--- Extract provided ---
* begin *

Well, the two interfering amplitude diagrams do not quite cancel each other out: they almost cancel each other out. That is to say in the notional limit that the mass of the u and the mass of the c were identical, the two diagrams would be identical except for the minus sign of the Cabbibo (CKM for 3 generations) matrix influence on the vertices, which you reassure us you are comfortable with.

To the extent the masses of the two quarks in the internal lines differ, the effect of them on the respective propagators differ, and so the respective results of the loops differ. In fact, good SM books compute the nonvanishing, but vastly suppressed amplitude. It is a function of $m_c/m_u$ which goes to 0 as that ratio goes to 1. Something like $\propto g^4 \frac{m_c^2}{M_W^2} ( 1-m_u^2/m_c^2)$.

* end *

--- Goals ---
(A) Retype the part of the quark loop explanation that begins at the words that have "Well, the two" and stops after "are comfortable with.".
(B) From the quark loop explanation, list every distinct mass symbol that appears in its mathematical notation.

--- Entries shown ---
* begin *

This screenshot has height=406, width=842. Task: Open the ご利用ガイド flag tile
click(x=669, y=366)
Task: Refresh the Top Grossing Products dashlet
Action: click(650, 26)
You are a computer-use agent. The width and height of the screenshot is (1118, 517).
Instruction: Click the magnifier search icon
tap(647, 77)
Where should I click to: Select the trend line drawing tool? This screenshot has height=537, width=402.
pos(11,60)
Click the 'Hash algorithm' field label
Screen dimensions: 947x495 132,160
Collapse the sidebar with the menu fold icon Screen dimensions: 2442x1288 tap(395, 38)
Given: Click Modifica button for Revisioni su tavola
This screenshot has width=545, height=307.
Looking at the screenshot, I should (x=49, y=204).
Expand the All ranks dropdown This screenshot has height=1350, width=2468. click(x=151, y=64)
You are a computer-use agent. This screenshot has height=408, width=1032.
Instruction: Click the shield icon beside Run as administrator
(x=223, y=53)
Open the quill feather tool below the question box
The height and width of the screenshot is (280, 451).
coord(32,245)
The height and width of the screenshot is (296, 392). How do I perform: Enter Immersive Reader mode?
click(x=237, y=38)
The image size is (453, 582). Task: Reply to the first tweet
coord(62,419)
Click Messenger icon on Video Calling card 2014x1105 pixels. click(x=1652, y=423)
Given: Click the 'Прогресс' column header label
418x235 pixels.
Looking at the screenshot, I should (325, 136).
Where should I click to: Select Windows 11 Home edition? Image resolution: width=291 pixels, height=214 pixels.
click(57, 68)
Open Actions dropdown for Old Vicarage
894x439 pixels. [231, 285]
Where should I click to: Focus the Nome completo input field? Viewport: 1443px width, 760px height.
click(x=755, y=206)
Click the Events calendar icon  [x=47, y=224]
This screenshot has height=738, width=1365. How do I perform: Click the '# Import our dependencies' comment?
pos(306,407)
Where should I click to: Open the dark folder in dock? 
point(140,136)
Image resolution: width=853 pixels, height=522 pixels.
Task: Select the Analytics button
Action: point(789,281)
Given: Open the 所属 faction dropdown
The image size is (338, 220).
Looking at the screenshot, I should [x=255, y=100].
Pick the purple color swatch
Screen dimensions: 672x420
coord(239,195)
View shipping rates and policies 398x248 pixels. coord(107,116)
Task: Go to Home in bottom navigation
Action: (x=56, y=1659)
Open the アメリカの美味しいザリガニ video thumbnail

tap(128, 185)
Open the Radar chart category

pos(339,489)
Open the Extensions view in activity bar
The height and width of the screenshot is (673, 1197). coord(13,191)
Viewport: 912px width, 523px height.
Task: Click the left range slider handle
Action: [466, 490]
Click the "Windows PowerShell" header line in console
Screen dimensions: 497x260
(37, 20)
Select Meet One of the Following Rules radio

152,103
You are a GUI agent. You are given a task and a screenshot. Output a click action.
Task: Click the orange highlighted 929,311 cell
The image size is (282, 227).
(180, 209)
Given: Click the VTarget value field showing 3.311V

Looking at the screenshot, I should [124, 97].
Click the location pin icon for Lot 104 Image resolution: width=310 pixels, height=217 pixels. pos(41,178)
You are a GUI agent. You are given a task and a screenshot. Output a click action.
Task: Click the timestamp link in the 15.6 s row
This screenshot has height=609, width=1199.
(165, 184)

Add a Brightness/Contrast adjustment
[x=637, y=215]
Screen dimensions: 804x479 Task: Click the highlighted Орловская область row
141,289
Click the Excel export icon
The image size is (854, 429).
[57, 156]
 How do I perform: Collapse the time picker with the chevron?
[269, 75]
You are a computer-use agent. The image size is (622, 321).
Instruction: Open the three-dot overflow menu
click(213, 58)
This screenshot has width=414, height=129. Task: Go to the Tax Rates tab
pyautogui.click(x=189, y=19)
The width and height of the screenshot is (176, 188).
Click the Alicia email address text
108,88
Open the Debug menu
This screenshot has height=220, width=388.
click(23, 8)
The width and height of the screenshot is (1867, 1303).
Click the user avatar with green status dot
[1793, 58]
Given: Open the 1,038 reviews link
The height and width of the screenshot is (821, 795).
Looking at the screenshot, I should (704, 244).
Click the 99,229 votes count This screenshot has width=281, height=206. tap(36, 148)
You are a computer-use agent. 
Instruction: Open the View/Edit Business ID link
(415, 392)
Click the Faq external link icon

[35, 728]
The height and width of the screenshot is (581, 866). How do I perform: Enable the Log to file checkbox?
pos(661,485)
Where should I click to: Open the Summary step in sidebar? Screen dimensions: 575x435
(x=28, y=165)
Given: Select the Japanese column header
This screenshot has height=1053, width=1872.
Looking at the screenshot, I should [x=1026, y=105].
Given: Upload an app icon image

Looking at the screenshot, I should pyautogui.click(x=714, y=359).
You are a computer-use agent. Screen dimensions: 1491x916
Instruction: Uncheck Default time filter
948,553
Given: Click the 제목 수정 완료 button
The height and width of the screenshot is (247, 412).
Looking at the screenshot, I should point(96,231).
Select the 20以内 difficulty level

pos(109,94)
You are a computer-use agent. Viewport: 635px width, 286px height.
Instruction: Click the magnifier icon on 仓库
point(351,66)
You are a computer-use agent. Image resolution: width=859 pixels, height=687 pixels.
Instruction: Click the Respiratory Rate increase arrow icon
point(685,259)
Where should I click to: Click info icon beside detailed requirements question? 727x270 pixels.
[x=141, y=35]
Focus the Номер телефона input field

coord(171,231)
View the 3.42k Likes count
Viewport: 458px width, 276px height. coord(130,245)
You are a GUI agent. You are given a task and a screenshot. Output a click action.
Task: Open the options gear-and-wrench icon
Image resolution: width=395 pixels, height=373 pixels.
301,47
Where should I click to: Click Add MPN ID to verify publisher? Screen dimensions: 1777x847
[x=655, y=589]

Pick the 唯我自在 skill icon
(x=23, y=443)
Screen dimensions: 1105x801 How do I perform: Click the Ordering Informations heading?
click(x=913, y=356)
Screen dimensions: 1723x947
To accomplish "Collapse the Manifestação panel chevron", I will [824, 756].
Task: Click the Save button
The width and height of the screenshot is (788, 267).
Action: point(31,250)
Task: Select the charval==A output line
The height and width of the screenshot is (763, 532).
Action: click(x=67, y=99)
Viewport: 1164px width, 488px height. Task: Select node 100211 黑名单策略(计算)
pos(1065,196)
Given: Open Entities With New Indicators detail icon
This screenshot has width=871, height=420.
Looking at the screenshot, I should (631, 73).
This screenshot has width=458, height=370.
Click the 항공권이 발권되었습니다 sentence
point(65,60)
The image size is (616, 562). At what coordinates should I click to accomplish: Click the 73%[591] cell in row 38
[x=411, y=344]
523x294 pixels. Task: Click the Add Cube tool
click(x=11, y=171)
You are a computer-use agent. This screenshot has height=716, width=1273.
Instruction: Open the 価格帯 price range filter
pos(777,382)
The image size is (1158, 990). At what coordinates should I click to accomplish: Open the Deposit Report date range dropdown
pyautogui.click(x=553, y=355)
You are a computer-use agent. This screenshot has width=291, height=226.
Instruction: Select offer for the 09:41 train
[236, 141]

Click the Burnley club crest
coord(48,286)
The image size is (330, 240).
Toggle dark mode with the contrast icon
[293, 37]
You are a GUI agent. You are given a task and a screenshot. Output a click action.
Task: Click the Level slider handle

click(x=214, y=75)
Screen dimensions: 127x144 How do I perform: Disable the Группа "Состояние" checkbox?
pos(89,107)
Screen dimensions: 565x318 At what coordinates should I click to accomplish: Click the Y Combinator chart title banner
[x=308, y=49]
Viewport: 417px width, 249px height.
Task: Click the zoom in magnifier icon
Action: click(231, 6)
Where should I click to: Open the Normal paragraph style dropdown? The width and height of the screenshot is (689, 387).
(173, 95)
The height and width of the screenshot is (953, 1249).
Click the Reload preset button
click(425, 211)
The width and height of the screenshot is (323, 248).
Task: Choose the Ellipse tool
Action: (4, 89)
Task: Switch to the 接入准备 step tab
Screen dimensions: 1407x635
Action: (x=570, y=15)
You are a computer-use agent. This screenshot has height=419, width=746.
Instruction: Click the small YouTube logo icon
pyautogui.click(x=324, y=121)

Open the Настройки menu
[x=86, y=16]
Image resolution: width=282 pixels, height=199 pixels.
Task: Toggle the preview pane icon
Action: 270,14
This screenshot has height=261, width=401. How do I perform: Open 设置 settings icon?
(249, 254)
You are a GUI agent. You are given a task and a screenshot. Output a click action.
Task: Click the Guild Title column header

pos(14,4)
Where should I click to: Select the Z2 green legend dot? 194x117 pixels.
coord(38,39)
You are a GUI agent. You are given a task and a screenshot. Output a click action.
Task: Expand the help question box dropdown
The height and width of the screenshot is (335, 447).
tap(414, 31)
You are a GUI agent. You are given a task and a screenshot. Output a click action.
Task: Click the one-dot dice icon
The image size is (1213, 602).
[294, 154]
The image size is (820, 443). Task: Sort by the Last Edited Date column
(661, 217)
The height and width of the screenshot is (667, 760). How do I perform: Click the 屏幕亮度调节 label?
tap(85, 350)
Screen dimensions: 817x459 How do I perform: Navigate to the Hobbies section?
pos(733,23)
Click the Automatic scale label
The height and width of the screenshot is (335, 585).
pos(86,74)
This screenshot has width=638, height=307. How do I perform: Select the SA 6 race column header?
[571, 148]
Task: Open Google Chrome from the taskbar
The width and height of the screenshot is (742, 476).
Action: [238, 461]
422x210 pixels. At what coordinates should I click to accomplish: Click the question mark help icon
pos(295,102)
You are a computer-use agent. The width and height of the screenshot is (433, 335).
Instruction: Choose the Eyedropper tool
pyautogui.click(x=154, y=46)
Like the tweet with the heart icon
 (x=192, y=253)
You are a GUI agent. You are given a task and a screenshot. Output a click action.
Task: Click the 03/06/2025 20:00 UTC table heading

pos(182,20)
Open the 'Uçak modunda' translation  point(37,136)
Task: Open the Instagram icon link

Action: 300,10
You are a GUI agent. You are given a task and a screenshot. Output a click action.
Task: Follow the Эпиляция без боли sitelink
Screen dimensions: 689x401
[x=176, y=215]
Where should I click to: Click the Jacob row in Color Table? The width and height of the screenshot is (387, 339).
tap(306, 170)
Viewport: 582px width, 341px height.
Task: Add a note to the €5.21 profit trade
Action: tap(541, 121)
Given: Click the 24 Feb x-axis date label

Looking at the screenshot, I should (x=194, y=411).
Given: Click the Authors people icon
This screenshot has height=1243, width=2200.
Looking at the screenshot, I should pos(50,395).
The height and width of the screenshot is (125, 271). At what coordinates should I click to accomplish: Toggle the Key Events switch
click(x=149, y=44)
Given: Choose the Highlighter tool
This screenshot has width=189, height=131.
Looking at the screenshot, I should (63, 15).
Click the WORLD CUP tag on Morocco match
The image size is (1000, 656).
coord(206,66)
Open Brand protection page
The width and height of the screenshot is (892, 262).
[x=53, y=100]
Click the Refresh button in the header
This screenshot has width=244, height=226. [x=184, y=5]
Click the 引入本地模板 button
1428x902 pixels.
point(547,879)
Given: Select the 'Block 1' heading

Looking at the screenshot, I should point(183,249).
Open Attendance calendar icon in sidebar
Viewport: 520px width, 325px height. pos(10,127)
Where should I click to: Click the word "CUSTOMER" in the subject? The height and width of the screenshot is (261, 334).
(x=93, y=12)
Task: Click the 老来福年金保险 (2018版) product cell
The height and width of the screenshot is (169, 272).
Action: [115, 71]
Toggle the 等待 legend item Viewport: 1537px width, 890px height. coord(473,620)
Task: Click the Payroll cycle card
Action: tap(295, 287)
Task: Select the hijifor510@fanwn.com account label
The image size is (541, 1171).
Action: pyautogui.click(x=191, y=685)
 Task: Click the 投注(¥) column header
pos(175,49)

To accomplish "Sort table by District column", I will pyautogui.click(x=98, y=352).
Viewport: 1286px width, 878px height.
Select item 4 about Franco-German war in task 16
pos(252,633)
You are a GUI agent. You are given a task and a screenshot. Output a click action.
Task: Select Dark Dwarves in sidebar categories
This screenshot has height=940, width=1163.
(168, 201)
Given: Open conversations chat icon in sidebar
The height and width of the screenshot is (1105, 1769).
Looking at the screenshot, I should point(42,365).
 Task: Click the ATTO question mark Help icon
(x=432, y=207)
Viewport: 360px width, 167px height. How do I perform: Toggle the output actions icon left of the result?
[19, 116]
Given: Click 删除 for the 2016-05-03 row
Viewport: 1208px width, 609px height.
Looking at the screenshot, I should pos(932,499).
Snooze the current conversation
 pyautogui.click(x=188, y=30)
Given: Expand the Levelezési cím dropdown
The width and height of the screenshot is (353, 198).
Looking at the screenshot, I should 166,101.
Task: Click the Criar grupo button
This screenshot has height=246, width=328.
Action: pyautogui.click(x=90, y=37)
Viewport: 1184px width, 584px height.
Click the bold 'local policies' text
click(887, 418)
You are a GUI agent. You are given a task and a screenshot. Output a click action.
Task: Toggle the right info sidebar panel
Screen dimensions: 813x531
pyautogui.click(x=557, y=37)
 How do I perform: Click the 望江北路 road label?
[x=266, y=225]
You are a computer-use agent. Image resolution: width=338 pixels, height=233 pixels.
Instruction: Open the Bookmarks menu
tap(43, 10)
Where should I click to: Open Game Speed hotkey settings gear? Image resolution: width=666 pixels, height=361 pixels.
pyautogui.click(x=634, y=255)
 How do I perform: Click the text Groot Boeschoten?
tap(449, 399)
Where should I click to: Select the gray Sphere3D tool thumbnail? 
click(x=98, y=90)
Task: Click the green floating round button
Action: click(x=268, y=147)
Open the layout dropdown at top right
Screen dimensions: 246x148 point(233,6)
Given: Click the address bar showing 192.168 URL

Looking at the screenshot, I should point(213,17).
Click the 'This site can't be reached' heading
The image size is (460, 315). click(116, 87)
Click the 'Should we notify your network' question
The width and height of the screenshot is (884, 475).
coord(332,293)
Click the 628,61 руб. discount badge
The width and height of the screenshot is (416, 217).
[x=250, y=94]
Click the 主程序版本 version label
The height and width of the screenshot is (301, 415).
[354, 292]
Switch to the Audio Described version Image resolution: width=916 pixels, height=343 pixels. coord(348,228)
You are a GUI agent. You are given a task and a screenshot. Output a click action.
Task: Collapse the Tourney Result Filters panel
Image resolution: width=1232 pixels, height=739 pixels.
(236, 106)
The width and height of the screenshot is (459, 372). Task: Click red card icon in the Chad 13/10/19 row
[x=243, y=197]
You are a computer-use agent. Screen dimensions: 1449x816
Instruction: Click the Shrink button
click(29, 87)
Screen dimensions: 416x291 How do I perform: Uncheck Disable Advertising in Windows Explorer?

* end *

--- Results in order ---
(A)
Well, the two interfering amplitude diagrams do not quite cancel each other out: they almost cancel each other out. That is to say in the notional limit that the mass of the u and the mass of the c were identical, the two diagrams would be identical except for the minus sign of the Cabbibo (CKM for 3 generations) matrix influence on the vertices, which you reassure us you are comfortable with.

(B)
$m_c$
$m_u$
$M_W$